Each entry should appear in the answer exactly as written.

○ ○ ○ ○ ○

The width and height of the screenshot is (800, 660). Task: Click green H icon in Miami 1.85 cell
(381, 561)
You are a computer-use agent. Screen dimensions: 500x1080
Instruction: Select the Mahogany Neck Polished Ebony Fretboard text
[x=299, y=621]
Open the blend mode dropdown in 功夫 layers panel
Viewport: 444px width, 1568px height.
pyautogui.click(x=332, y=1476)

○ ○ ○ ○ ○

> _Result for this task_:
The width and height of the screenshot is (800, 660). Task: Click green H icon in Miami 1.85 cell
(381, 561)
You are a computer-use agent. Screen dimensions: 500x1080
Instruction: Select the Mahogany Neck Polished Ebony Fretboard text
[x=299, y=621]
Open the blend mode dropdown in 功夫 layers panel
Viewport: 444px width, 1568px height.
pyautogui.click(x=332, y=1476)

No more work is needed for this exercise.